Given problem 1:
Return the passage of the acoustics text from "The sound pressure" to "V2=V20−A2×Noct  (6)", copied word for word.
Given problem 2:
List every distinct variable symbol that appears in Equations (5) and (6) of the acoustics text.
Given problem 3:
According to the acoustics text, what initial value does FIG. 7 use for V20?

Text section:
In FIG. 7, a range with a large attenuation difference between the two acoustic equivalent circuits, for example, a range above 12 kHz, is defined as a determination frequency range (referred to as “decision range” in FIG. 7). In this case, the total number of octaves Noct in the range from the resonance frequency fq to a lower limit of the determination frequency range fmin is expressed by the following Equation (5).





[Math. 5]





Noct=LOG2(f min/fq)  (5)


In an example in FIG. 7 and FIG. 8, assuming that the lower limit of the determination frequency range fmin is 12 kHz, Equation (5) of Noct=LOG2(12/1.4) is about 3. This shows that the lower limit is a frequency about three octaves higher than the resonance frequency fq.


The sound pressure level V2 of the direct sound (voice, the solid line in FIG. 7) in the frequency range above the resonance frequency fq is expressed by the following Equation (6), where A2 is an attenuation rate (an absolute value) and V20 is an initial value (0 dB in FIG. 7).





[Math. 6]






V2=V20−A2×Noct  (6)

Record set:
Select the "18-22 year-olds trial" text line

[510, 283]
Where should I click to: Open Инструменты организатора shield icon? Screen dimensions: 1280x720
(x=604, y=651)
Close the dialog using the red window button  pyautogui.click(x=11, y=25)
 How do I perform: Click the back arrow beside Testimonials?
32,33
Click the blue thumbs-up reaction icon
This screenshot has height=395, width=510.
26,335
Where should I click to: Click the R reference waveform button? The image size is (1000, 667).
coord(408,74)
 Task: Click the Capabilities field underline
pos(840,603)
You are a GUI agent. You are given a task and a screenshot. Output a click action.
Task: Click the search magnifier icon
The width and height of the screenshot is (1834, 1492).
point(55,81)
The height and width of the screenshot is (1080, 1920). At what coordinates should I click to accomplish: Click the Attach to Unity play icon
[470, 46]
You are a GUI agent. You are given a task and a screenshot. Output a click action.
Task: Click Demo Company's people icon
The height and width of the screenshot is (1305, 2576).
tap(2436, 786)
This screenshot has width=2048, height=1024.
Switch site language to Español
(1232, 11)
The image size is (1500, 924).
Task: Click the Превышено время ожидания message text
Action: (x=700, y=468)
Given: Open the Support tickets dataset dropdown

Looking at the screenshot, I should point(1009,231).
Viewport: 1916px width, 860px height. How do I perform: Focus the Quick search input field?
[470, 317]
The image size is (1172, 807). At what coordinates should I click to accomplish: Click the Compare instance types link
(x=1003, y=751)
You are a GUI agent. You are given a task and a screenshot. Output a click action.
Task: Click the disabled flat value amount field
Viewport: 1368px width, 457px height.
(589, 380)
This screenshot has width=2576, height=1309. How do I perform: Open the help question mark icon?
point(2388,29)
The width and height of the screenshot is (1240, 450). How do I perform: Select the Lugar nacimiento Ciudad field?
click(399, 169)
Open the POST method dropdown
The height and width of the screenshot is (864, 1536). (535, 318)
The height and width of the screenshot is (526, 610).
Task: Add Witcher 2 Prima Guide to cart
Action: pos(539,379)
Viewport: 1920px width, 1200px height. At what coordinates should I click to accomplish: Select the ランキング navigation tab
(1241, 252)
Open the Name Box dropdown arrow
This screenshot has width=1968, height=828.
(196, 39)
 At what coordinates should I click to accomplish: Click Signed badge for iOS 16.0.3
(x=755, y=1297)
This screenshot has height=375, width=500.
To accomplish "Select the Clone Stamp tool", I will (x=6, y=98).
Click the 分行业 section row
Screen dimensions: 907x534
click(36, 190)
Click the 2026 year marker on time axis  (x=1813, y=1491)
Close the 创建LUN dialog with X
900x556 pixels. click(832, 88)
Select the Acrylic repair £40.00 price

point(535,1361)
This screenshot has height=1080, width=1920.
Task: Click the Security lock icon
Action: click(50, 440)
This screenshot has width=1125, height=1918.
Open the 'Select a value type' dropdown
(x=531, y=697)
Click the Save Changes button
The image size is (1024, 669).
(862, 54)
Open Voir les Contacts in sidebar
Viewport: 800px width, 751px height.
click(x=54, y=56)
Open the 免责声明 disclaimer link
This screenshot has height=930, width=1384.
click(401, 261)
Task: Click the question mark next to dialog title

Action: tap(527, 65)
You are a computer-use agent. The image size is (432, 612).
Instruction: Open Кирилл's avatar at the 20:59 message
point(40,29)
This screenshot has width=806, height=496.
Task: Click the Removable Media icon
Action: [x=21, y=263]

Response 1:
The sound pressure level V2 of the direct sound (voice, the solid line in FIG. 7) in the frequency range above the resonance frequency fq is expressed by the following Equation (6), where A2 is an attenuation rate (an absolute value) and V20 is an initial value (0 dB in FIG. 7).





[Math. 6]






V2=V20−A2×Noct  (6)

Response 2:
Noct, fmin, fq, V2, V20, A2

Response 3:
0 dB